▸ **Problem to solve**
The line containing "Task: Turn on" marks where to begin. Write out that line and every line after it exactly, through the last line below.

_ _ _

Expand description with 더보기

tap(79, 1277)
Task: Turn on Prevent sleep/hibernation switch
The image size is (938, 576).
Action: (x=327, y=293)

_ _ _

▸ **Answer space**
Task: Turn on Prevent sleep/hibernation switch
The image size is (938, 576).
Action: (x=327, y=293)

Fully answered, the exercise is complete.